Quarantines, economic recession, and health fears are likely to continue to weigh on airline passenger numbers. The COVID-19 crisis has grounded airlines and halted air travel all over the world, with economic consequences that are rippling far beyond the sector. Here are four charts that show the main challenges faced by airlines right now – and the dramatic changes we could see in this vital industry.
Vijay Poonoosamy is a member of the rebuilding.travel International Board of Experts. Last week he spoke at the World Economic Forum as the Director of International and Public Affairs for the Singapore based QI Group.`
Airlines are facing record losses, not just this year
Airlines around the world are expected to lose a record $84 billion in 2020, more than three times the loss made during in the Global Financial Crisis, according to the International Air Transport Association (IATA).
The global economic recession and travellers’ fear of catching the virus are likely to continue to weigh on passenger numbers, even as travel restrictions are starting to ease. Business travel is also expected to remain sluggish, with companies noticing the cost-saving impact of video meetings and online conferences. Such savings will be all the more welcome in a difficult economic climate. Airlines are therefore still expected to lose $16 billion in 2021, and that’s assuming there won’t be a second wave of COVID-19 infections in the autumn and winter.
Quarantine measures have a similar industry impact to full travel bans
Countries are starting to admit foreign visitors again, but this is often coupled with the condition of quarantining for two weeks after arrival. For airlines, the change is unlikely to result in a recovery of passenger numbers. An IATA analysis shows similar drops in flights under full travel bans, and entry with quarantine. This makes sense: tourists are more likely to stay at home than spend their entire holiday in quarantine, and for the typical one- or two-day business trip, the set-up doesn’t work at all. This makes the sector’s recovery even more complicated in the longer term.
One alternative to quarantine measures are so-called travel bubbles or air bridges, meaning that countries with low infection numbers group together and allow quarantine-free travel between each other. Such agreements may somewhat help passenger numbers, but they don’t change the fact that global travel will remain limited for the foreseeable future. Also, the agreements are likely to change over time depending on whether certain countries experience second waves or even localised outbreaks.
Airlines are only part of the story – the whole travel industry is in deep trouble
Tourist arrivals could plunge by 1 billion this year, according to a projection by the UN World Tourism Organization. The knock-on effect on the wider economy would be disastrous. The travel and tourism sector contributed 330 million jobs or 1 in 10 jobs worldwide in 2019, and added $8.9 trillion to global Gross Domestic Product. If current travel restrictions only start to ease from September, that contribution could dive by 62% to $5.5 billion in 2020, and more than 197 million jobs worldwide could be lost.
A recovery of the tourism industry will only be possible if airlines are still there to welcome passengers once they are ready to fly again.
Given these catastrophic scenarios, coupled with the broader economic and strategic significance of airlines, governments will have to step in to support them through this crisis and in all probability, beyond.

Tasks for this exercise –
1. What does the airline article say the International Air Transport Association expects airlines worldwide to lose in 2020?
2. Please reproduce the stretch of the airline article from "Quarantines, economic recession, and" through "this vital industry.", word for word.
3. Continue the airline article from its final sentence onward.

Recorded data –
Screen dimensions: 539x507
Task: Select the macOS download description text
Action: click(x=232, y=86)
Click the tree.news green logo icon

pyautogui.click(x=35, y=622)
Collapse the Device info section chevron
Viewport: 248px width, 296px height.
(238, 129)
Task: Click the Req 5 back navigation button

* * *

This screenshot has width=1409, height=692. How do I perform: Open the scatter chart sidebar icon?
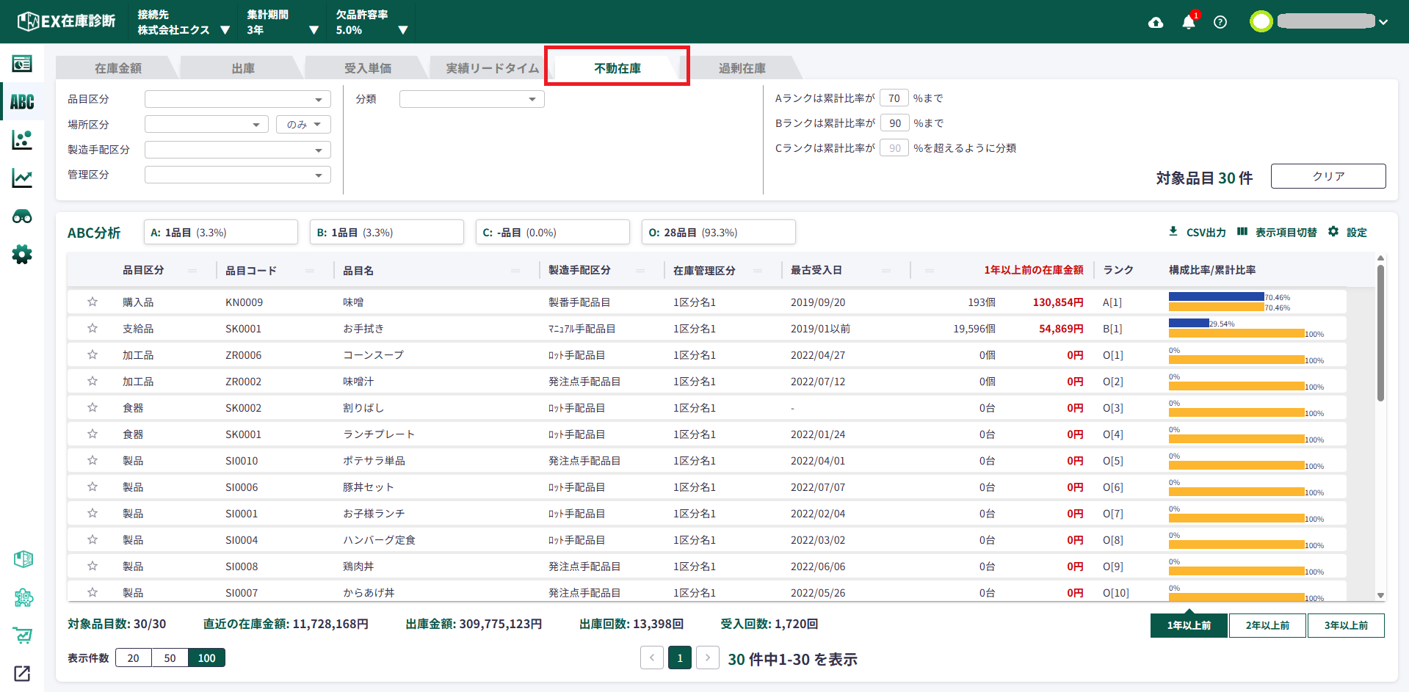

Answers to each task –
1. A record $84 billion.

2.
Quarantines, economic recession, and health fears are likely to continue to weigh on airline passenger numbers. The COVID-19 crisis has grounded airlines and halted air travel all over the world, with economic consequences that are rippling far beyond the sector. Here are four charts that show the main challenges faced by airlines right now – and the dramatic changes we could see in this vital industry.

3.
Governments are bailing out airlines – but are they supporting the right ones?
Governments have spent $123 billion to support airlines, and will probably have to spend more as the sector’s problems drag on. However, rather than limiting their help to airlines that were financially sound before the crisis, governments have mostly handed out aid without taking into account the businesses’ long-term viability. This is worrying, because the current state aid (which is creating debt rather than equity) will add to airlines’ debt levels. Once the pandemic has passed, some airlines may fail anyway, crushed by debt and poor management.
An opportunity for the sector?
As governments funnel more state aid into airlines, they are likely to start demanding something in return. One possible scenario is that they will switch to supporting only airlines that were well-managed and financially sound before the crisis, and that are vital to national interests. Failing airlines may be forced to overhaul their business models and management. There have already been calls for governments to support only financially sound businesses across a range of sectors, as anything else would lead to an uncertain and unsustainable economic recovery.
There could also be a broader, positive change ahead: governments may ask airlines to consider the interests of a wide range of stakeholders, not just private shareholders. Environmental organizations and other groups have for example demanded that any airline bailout be linked to conditions such as improved workers’ rights and more action to reduce emissions and tackle climate change. Some governments have already offered bailouts with climate-related conditions.
Stakeholders include the government and local authorities, but also airports, the travel, and tourism community, and other business sectors, relevant non-governmental organizations, and anyone else who feels their interests are affected. Their voices are likely to become more influential as airlines rely more heavily on state aid. In the travel and tourism industry, there have already been calls to use the crisis as an opportunity to create a more economically, socially, and environmentally sustainable tourism model. Something similar could happen in the aviation industry if we see the current numbers and predictions as an impulse to do better and help shape a brighter future for air travel.